● **Work instruction**:
Repeat the records word for word.

● **Materials provided**:
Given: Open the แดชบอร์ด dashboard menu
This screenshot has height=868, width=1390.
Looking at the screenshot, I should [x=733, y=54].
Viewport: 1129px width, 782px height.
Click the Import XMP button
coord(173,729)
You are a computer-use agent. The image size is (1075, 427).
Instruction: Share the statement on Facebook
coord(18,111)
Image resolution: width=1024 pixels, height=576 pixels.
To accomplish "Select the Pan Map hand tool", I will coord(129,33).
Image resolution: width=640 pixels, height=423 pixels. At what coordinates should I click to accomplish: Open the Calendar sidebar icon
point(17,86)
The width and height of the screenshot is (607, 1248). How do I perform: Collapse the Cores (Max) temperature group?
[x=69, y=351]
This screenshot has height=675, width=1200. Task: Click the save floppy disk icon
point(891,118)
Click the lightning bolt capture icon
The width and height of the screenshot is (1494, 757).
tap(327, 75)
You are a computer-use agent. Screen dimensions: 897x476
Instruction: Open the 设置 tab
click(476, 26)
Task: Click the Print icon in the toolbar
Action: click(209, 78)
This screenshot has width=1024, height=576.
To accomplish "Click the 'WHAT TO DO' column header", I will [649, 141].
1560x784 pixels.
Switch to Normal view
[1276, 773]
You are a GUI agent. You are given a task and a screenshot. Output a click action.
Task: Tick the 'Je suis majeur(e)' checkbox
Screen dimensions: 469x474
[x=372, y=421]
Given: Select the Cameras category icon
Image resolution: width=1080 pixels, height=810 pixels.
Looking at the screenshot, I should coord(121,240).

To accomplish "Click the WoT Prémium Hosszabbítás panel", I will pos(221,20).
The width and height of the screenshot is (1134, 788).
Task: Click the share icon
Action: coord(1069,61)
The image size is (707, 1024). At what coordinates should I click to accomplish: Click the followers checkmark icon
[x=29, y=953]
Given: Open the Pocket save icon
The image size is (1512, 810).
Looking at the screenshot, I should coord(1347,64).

● **Expected answer**:
Given: Open the แดชบอร์ด dashboard menu
This screenshot has height=868, width=1390.
Looking at the screenshot, I should [x=733, y=54].
Viewport: 1129px width, 782px height.
Click the Import XMP button
coord(173,729)
You are a computer-use agent. The image size is (1075, 427).
Instruction: Share the statement on Facebook
coord(18,111)
Image resolution: width=1024 pixels, height=576 pixels.
To accomplish "Select the Pan Map hand tool", I will coord(129,33).
Image resolution: width=640 pixels, height=423 pixels. At what coordinates should I click to accomplish: Open the Calendar sidebar icon
point(17,86)
The width and height of the screenshot is (607, 1248). How do I perform: Collapse the Cores (Max) temperature group?
[x=69, y=351]
This screenshot has height=675, width=1200. Task: Click the save floppy disk icon
point(891,118)
Click the lightning bolt capture icon
The width and height of the screenshot is (1494, 757).
tap(327, 75)
You are a computer-use agent. Screen dimensions: 897x476
Instruction: Open the 设置 tab
click(476, 26)
Task: Click the Print icon in the toolbar
Action: click(209, 78)
This screenshot has width=1024, height=576.
To accomplish "Click the 'WHAT TO DO' column header", I will [649, 141].
1560x784 pixels.
Switch to Normal view
[1276, 773]
You are a GUI agent. You are given a task and a screenshot. Output a click action.
Task: Tick the 'Je suis majeur(e)' checkbox
Screen dimensions: 469x474
[x=372, y=421]
Given: Select the Cameras category icon
Image resolution: width=1080 pixels, height=810 pixels.
Looking at the screenshot, I should coord(121,240).

To accomplish "Click the WoT Prémium Hosszabbítás panel", I will pos(221,20).
The width and height of the screenshot is (1134, 788).
Task: Click the share icon
Action: coord(1069,61)
The image size is (707, 1024). At what coordinates should I click to accomplish: Click the followers checkmark icon
[x=29, y=953]
Given: Open the Pocket save icon
The image size is (1512, 810).
Looking at the screenshot, I should coord(1347,64).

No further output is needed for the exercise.